Just a little context.


Was having dinner at an Italian restaurant in Melbourne and when we didn’t order dessert they hurried us off the table, I was a bit annoyed until years later realised that the man they sat down in what had been our spot was Gatto.


That would have caused some white hairs had you known!


> Mick Gatto and Mario Condello were major figures in the Australian crime scene. They took out one of the most notorious Australian gangland murderers in history,

That kind of makes them sound like heroes, but a quick scan of their wikipedia articles makes me think that's probably not the case...


Absolutely not heroes. Not even anti-heroes. Just evil.


It's the usual nonsense. Old media, newspapers, television broadcast, etc... would like to extract tax from Search engines like Google, Yahoo, Bing, etc... who hyperlink to media on their websites. They would very much like the courts to determine, in their favor, that a hyperlink is effectively re-publication of their copyrighted materials, thus entitling them to compensations.


I wouldn't be so quick to dismiss this as Murdoch machinations (old media tax extraction - besides, that's settled law here). During oral arguments one of the justices rightly pointed out that Google has a financial incentive in hyperlinking. Consider that Google may summarise a news article and display it in the search results - effectively stealing the ad traffic from the news publisher.


I'm no fan of Google but it really was the height of hypocrisy for news publishers to demand their content be visible in Google search results while simultaneously complaining that their copyright is being infringed with respect to titles/snippets.

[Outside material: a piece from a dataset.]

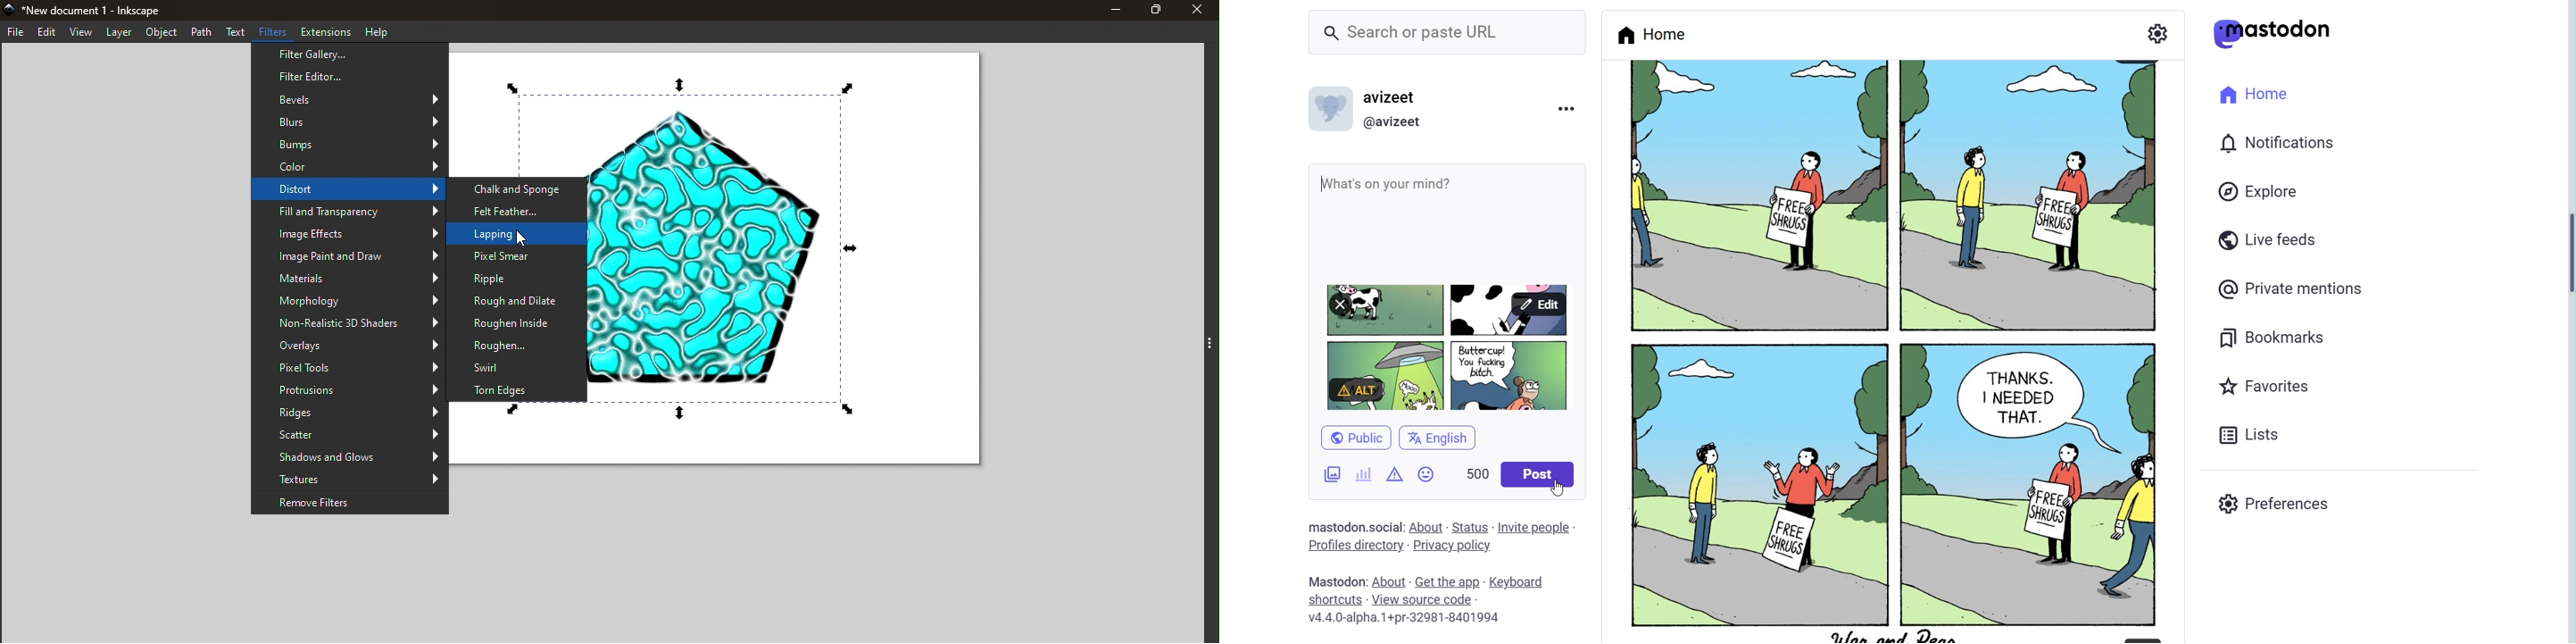  Describe the element at coordinates (349, 278) in the screenshot. I see `Materials` at that location.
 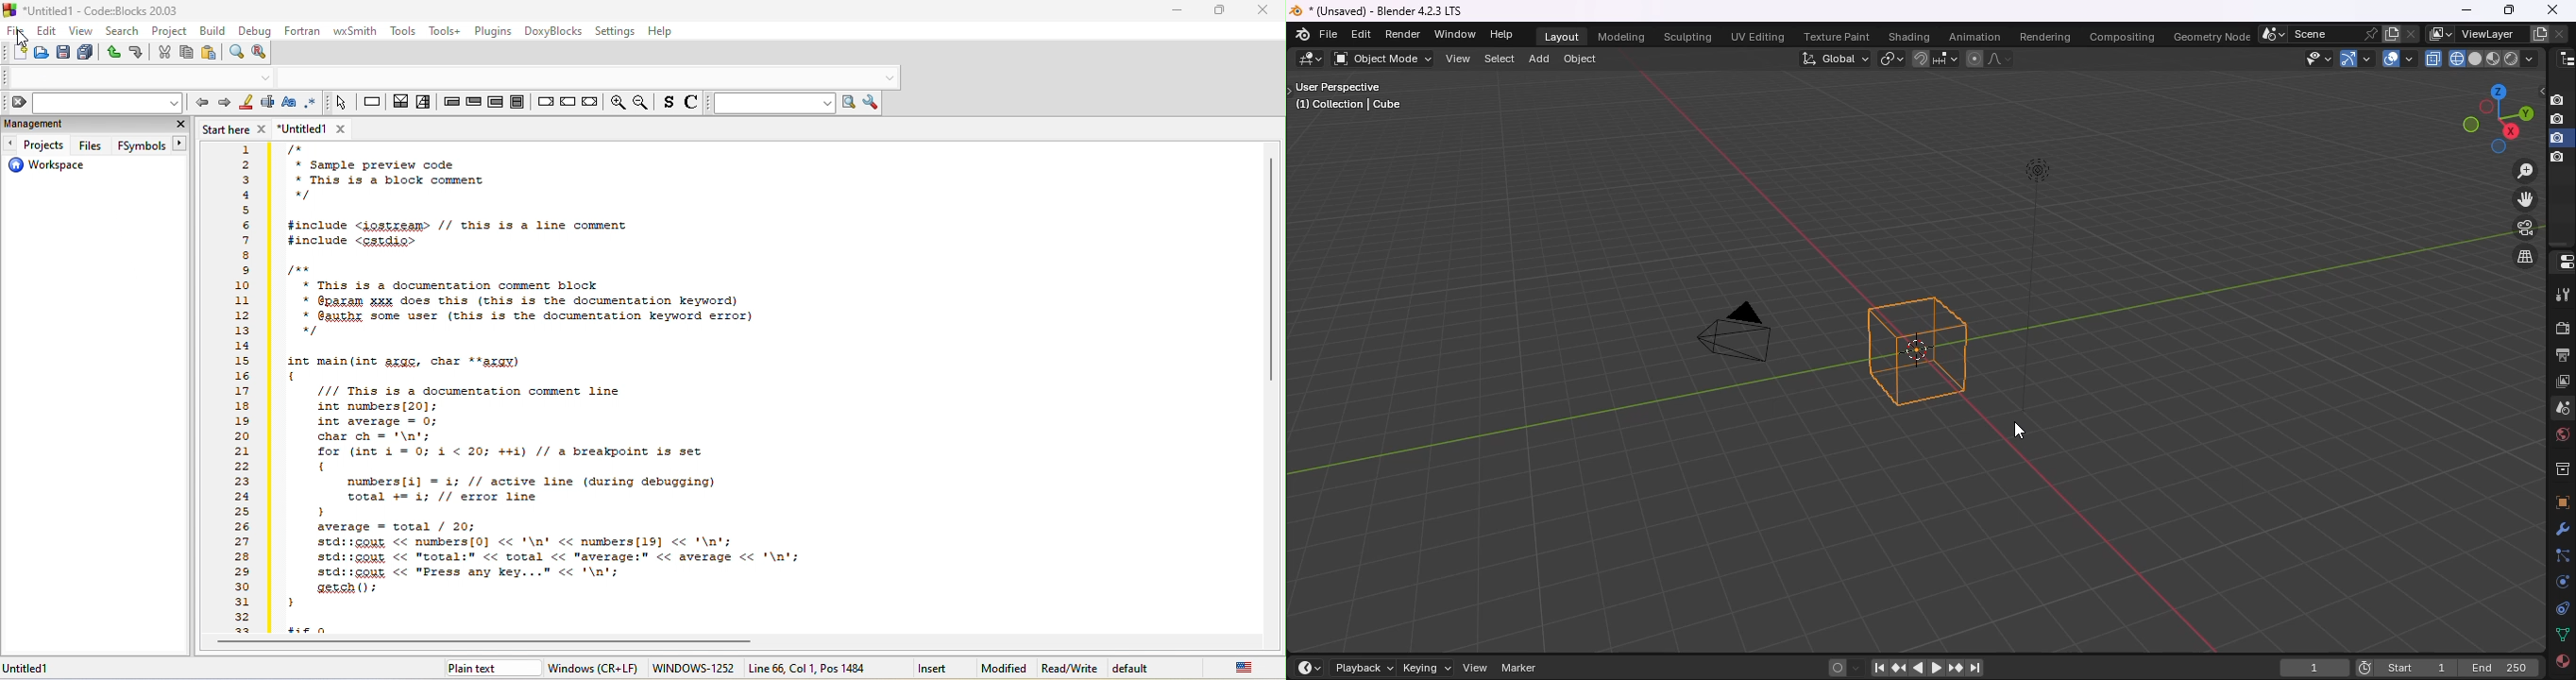 I want to click on file, so click(x=1330, y=34).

Explicitly allowing crawlers and — perhaps most tellingly, offering specific metadata for SEO optimisations — is tacit permission for the republication of hyperlinks/titles/snippets. If you don't like that deal, just deny Googlebot (et al). It really is that simple.

The settled law is a joke.

(Or in the alternative, as a non-news publisher, I want my cut too.)


Does this have any implications for that case between Google/Facebook and the media companies where they had to pay them to link to their stories??


No.

That is a specific legislation which is dumb, but is limited to specific designated properties under specific circumstances, and doesn't modify liability.


This was about content, not just hyperlinking.

On page 5 the judgement clearly talks about full search results where each result is “comprised [of the] title of webpage, snippet of content, and hyperlink”.

“Australian court rules that link previews are not publishing” …perhaps?


I mean, it was brought up, but the opinion seems dismissive: “Unlike the position in Duffy, no feature of the content of the particular organic search result in the present case has been found to have operated as an enticement or encouragement to click on the hyperlink.” [¶71]

(Description of Duffy for reference: “Thus, in Google Inc v Duffy 91 with reference to Hird v Wood, the content of the snippet component of several Google search results was said to have been such as to "entice" a third party to click on the hyperlink in those search results to obtain more information. That was because the snippet component "naturally invite[d] the reader to click on the hyperlink for explanation and elaboration" of the matter 92 , such as to be aptly described as "the electronic analogue of the person who places a post-it note on a book which reads 'go to page 56 to read interesting gossip about X'" 93 .” [¶67])


Is this the highest court in Australia? I'm from the UK and don't know the system there, but know some former colonies use the UK's privy council as their highest court. I'm guessing that's no longer the case, but if someone could clarify whether this ruling can be appealed I'd really appreciate it!


Yes, it's the highest court. Appeal to the Privy Council was abolished with the passing of the Australia Acts in 1986.


Thank you! TIL :)


I remember talking to that guy who started watch simpsons online in 2009, 2010ish. He was sued to oblivion just because he linked to video hosts. A couple years later Megaupload was raided.


Wow. The world rotates clockwise down there, but somehow they still have their heads screwed on tight.